Además de rezar por él, porque nos lo pidió desde el primer momento y continúa reclamando nuestra oración, tenemos que dar gracias a Dios por habernos dado este nuevo Pedro, este pescador de almas tan mediático: ha convertido en audiencias millonarias la cuenta Pontifex de Twitter, es un boom en Internet, atrae multitudes a Roma, va en autobús, utiliza un vocabulario muy suyo que deja colgados a los periodistas no hispanohablantes. Y ha instaurado un clima de esperanza, alegría y optimismo que ilusiona a propios y ajenos con su estilo nuevo de apóstol de las gentes.
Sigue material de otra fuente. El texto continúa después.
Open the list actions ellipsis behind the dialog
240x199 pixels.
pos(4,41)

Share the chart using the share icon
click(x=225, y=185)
Mucho se puede decir del primer año de pontificado del Papa Francisco. Y se dice. Todo bueno, aunque críticas solapadas no le faltan, sobre todo en rincones de la Curia e incluso en la sociedad romana. Muchos hablan de la revolución Francisco. Y es verdad: revolución, purificación, conversión son sinónimos en su caso. Es clave en este Papa: nos sabe pecadores, pero no nos quiere corruptos.
A mí me gusta destacar su continua propuesta del amor de Dios, que es lo primero de lo que nos tenemos que preocupar y ocupar. Lo que le importa es que sepamos todos, que conozcamos, que sintamos en nuestros corazones que Dios nos ama, que Dios perdona todo, que nos busca y nos espera con paciencia infinita, que es misericordioso y su bondad nos acompaña toda la vida. Y esto, a la gente le gusta que se lo digan y que se lo recuerden. Porque todos somos periferias, todos somos pecadores y estamos necesitados de misericordia.
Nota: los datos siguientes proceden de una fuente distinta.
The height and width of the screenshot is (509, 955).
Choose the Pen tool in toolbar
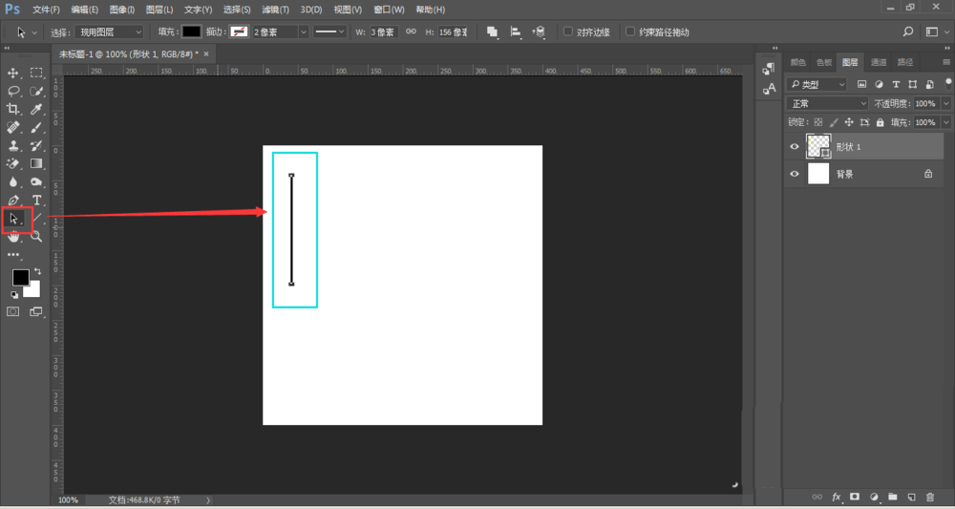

El Papa Francisco nos ha descubierto, en estos meses, además de su amplia y bondadosa sonrisa, a lo Juan XXIII, que es un sacerdote de corazón pastoral y ardiente, al que la tradición y la memoria del pasado llevan a tener el valor de abrir nuevos espacios a Dios. No quiere que la fe se transforme en ideología. Ama al pueblo, le gusta estar con las personas, no tiene alma de ermitaño y necesita del olor a oveja. Tiene un corazón misionero, místico, muy realista, muy hijo de su tiempo, muy ignaciano, muy de opción preferencial por los pobres. Coherente, en sus palabras y hechos: los coches sencillos, la vida en Santa Marta, la cruz pectoral, el anillo del Pescador, la defensa de los pequeños y los débiles, el abrazo a los enfermos, sus llamadas telefónicas inesperadas a la gente -«no tengo móvil, ni lo quiero tener»-. Habla con claridad y sencillez del Evangelio del día, en sus homilías de Santa Marta: una sencillez profunda con palabras impactantes, provocadoras, que calan el alma. Y luego están esas fotos, conmovedoras, que dan la vuelta al mundo, de momentos especiales. Es un Papa popular, carismático, lleno de fuerza, de amor a Jesucristo, a la Virgen María, a la Iglesia, esa Iglesia, acogedora, de hospital de campaña, cuyas puertas quiere mantener abiertas, sobre todo, para los heridos de las trincheras de la vida.
Nos lo ha dicho él: para orar prefiere los Salmos, el Evangelio, recurrir a la memoria de lo que el Señor hizo y hace con él. Y, cuando explica que el mejor momento de su jornada es, al atardecer, la hora de adoración ante el Señor, aunque esté cansado, se distraiga o se adormezca. ¡Qué cercano se muestra!